Friday, March 28, 2008


The Bosnian Panopticon

Clinton's unforced, repeated errors in lionizing her 1996 trip to Bosnia were milestones, or better said, millstones in her Presidential campaign. It's no coincidence that old-line Democratic machine politicians (Richardson, Pelosi, Leahy) followed them by openly defecting and calling for her to end her run. Today's surprise endorsement by Pennsylvania senator Bob Casey, where Clinton still holds a 12-point lead in the polls, is one indicator of how damaging the fallout must be. While switching their allegiances, Richardson and Casey bore the relieved, euphoric looks of men who just reached the legal drinking age.

Hillary's fabrications were bizarre, banal political mistakes: so basic as to strain credulity. She was caught with video footage, yet continued to defend an unwinnable pretext. Now, let's imagine we are in front of cameras running for high office...would we repeat our whoppers 5 and 6 times verbatim, then stick by them as if there's no such thing as archival footage? 1996 is hardly too long-long ago and far-far away for insulation, and she should have expected people to check up on claims which were prima facie poetic. To knowingly make them at such great risk for a teensy upside, coming at a time when her campaign's position was improved, seems the political equivalent of insanity.

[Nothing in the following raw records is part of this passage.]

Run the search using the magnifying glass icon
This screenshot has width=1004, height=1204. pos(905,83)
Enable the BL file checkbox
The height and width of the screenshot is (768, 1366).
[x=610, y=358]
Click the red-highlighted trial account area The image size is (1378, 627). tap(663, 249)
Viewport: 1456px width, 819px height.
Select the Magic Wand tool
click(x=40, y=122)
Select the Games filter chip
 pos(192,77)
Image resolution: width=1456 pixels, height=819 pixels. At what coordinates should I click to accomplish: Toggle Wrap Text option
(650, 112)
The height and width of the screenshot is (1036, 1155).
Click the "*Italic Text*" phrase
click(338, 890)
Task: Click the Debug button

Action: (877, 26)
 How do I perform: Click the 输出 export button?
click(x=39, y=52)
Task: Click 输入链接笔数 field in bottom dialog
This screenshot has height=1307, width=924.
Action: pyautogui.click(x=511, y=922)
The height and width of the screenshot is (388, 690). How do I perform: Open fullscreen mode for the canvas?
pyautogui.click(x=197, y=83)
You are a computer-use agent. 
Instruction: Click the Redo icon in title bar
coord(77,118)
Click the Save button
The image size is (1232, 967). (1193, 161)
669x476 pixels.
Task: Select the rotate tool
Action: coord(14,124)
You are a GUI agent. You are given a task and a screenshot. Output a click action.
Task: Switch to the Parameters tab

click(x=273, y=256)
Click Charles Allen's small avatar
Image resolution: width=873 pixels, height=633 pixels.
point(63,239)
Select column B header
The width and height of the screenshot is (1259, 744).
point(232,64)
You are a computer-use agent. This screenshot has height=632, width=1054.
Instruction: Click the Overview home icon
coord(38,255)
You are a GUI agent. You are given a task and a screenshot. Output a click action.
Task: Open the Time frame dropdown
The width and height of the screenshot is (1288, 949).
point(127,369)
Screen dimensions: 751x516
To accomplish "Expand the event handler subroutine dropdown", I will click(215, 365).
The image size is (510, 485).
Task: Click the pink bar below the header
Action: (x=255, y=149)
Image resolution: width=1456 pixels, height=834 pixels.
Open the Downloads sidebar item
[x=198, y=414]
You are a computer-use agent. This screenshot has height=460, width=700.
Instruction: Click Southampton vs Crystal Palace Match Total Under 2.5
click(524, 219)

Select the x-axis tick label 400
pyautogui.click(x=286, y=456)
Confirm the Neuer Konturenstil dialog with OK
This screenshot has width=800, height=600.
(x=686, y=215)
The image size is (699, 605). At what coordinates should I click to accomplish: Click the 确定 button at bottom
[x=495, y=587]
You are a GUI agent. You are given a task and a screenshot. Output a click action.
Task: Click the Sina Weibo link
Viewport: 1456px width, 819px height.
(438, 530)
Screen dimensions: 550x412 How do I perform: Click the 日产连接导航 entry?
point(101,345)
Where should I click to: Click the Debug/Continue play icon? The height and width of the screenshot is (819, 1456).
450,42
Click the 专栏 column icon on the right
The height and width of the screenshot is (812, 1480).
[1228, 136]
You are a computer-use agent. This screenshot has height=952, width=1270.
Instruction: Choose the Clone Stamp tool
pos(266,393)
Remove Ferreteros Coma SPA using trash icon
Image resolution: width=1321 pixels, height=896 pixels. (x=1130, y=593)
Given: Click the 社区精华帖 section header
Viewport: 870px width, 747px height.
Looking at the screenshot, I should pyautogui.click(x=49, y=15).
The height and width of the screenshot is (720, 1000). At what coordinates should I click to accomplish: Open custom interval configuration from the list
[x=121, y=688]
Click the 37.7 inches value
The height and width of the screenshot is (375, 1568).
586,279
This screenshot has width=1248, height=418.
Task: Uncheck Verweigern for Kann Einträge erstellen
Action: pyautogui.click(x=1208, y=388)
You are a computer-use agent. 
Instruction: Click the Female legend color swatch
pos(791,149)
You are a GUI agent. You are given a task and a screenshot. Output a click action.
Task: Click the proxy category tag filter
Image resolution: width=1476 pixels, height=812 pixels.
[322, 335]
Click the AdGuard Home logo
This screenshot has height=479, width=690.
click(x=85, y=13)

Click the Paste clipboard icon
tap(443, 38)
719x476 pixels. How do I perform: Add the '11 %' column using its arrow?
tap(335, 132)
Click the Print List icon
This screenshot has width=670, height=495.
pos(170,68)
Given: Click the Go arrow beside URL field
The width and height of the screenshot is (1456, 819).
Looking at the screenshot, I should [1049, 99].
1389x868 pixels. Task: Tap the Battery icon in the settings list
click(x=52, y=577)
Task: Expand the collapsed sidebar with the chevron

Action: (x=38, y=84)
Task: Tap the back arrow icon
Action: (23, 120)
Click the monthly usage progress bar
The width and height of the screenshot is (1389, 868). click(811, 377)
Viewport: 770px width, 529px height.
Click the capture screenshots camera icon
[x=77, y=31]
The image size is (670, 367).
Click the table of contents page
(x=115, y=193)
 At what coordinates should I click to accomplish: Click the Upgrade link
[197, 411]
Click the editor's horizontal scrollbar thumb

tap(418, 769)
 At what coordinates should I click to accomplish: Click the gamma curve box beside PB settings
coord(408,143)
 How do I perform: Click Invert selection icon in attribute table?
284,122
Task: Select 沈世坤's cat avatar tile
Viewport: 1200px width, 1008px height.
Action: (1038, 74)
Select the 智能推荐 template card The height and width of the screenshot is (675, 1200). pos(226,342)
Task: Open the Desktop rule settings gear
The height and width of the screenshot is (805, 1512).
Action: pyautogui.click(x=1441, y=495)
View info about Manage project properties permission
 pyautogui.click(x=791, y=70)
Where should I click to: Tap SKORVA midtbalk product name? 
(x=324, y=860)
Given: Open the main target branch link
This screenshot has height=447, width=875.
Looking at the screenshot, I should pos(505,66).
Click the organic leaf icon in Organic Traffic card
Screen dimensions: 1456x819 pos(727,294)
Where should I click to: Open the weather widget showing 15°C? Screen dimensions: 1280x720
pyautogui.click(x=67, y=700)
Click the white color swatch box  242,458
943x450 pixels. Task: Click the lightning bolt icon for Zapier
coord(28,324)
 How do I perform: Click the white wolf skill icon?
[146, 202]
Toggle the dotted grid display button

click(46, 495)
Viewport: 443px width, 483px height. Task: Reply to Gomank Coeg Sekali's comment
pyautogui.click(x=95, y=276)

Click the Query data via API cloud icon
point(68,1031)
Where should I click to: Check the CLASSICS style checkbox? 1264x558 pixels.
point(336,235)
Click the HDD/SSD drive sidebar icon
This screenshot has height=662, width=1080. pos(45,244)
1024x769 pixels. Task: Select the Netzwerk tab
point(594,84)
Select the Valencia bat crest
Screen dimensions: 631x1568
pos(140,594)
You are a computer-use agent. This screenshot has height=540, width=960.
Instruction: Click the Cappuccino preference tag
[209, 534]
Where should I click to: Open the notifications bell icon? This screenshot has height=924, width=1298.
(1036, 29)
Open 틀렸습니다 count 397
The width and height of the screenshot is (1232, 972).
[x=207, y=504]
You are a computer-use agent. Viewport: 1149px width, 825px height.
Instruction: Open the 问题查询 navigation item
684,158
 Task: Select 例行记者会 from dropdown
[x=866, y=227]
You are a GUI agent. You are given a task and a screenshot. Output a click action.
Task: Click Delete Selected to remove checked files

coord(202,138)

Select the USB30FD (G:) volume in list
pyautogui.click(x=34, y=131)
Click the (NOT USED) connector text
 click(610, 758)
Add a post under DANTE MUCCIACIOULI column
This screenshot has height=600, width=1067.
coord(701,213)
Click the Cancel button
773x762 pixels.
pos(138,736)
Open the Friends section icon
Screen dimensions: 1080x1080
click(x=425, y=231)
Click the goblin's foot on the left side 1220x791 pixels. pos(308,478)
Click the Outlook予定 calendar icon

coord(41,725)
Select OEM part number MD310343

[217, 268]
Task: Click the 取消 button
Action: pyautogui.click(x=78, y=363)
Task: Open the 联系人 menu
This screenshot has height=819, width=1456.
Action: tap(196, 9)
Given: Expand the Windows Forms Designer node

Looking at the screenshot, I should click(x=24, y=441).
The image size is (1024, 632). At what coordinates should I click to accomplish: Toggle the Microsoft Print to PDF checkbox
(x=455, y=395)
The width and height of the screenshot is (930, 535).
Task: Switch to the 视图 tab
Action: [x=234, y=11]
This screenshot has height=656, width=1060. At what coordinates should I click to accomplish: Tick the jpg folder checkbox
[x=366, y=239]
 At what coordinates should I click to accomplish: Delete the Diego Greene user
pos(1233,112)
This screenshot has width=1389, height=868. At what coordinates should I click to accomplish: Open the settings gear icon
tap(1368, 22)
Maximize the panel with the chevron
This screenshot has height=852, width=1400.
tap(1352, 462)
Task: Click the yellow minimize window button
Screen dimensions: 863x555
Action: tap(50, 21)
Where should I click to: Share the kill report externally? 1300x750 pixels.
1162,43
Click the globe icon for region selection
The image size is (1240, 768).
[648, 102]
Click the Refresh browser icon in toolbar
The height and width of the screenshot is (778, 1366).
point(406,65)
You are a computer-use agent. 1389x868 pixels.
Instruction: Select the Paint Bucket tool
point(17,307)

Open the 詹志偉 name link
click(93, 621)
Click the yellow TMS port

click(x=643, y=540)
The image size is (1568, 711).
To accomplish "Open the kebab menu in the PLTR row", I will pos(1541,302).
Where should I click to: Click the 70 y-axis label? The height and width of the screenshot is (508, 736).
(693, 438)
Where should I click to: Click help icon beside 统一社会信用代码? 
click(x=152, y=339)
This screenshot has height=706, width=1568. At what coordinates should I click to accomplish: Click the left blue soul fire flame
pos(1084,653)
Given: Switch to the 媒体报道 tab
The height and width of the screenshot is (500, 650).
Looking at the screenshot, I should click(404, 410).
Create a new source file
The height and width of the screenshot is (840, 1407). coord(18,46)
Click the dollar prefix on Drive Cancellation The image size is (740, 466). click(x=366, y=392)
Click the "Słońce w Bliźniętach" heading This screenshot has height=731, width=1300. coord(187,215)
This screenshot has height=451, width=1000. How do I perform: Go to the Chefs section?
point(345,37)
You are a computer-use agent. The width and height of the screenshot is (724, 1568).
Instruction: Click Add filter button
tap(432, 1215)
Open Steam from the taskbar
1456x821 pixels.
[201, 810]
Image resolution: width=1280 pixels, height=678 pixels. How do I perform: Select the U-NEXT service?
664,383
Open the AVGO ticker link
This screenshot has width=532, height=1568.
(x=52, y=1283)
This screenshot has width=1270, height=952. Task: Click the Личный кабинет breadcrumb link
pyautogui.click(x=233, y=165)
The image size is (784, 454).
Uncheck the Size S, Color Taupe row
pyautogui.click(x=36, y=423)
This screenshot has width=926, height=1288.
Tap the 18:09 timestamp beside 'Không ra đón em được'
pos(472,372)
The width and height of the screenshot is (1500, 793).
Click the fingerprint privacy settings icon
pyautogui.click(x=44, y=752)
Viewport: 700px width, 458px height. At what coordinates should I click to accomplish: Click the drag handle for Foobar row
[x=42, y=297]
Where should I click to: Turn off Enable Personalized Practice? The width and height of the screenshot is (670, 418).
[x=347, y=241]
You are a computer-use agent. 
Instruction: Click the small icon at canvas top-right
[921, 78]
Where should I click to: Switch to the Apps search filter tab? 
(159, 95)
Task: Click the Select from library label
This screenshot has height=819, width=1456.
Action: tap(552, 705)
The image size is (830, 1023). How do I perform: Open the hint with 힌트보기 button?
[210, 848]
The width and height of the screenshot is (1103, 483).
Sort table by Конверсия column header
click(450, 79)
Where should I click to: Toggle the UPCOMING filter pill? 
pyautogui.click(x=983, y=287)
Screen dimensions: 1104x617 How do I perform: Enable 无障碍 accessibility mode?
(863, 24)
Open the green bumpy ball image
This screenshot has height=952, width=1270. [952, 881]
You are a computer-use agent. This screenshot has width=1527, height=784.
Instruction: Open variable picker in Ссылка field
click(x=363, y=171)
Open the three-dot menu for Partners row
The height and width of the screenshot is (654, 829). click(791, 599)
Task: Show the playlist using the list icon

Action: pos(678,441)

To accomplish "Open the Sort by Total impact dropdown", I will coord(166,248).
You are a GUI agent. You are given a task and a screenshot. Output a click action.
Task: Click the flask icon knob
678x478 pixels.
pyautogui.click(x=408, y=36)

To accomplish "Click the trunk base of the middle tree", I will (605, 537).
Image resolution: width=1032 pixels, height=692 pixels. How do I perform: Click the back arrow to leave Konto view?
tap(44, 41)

Or perhaps delusion. Maybe she really believed she was brought into a free-fire zone. Still, no military hierarchy on earth would ever put their President's wife in harm's way, simply to spare professional reputation. No reputations are more jealously guarded, and she may not have realized how profoundly her comments insulted the Tuzla base commander who hosted her and her daughter; one can easily imagine reactions of profanity and spittle-laced asperity, followed by marshaling the Army's considerable PR avoirdupois to set the record straight.

That's speculation. What is not speculation is that the Clintons are highly effective politicians with black belts in media management. Better than black belts, really--they're more like Crouching Tiger, Hidden Dragon-level adepts. The media didn't go after the elephants, the whales, the sequoias of previous scandal in the room throughout this whole election cycle. Any intentions to do so were masterfully construed as partisan low blows, personal attacks and not matters of record, off limits and beneath the standards of journalistic ethics. The strategy was brilliant and completely, mystifyingly successful. Even last week, Chelsea Clinton replied to a citizen's question about Monica Lewinsky with a blunt, "That's none of your business." And last weekend, Clinton advisors responded to a blog post by Obama's Iowa coordinator as "disgusting comments" and "gutter politics" for drawing a parallel to the same subject.

Hillary Clinton's Bosnia blunders, transparently false and clumsily self-serving, were like a very-best-of-CD gift set for a previously wrapped-up press. The newsies know Clintonian trustworthiness better than the public, and dodging imaginary snipers provided means to gain fresh purchase on the essence of their wrongness. Her every word was slam-dunk-debunked. It's a wonderful lens to view all the other indiscretions through, a way to boil the byzantine bits down into one digestible stew. The press doesn't have to return to the wearisome details of, oh, heck...there's a Clinton closet for every letter in the alphabet. Why bother going there, when here we've got Hill running across the hostile tarmac of her memory, a foreign policy resume padded with zig-zagging for her life?

Obviously, this has significantly strengthened the odds of an Obama victory; the new Pew Research poll has him up by 10 points, despite pronounced weakness among democratic social conservatives presumably ired by the Reverend Wright comments. (Of course, one in four of those respondents still think Obama is a muslim.) Net-net, if questioning Clintonian integrity is in season again, the campaign for the Democratic Nomination has entered an entirely new phase: denial. Calls for the Clintons to bow out have been made by the party establishment, and ignored.

While the calls aren't going to stop, the Clintons are not mere mortals; like the Bushes, they have "arrived," are cushioned and cosseted by personal reality-bubbles, so a concession appears neither likely nor soon. Rather, I suspect it's time to run up the "embattled fighter" theme, cue the inspirational music from 'Rocky,' and hit back like disgruntled royalty.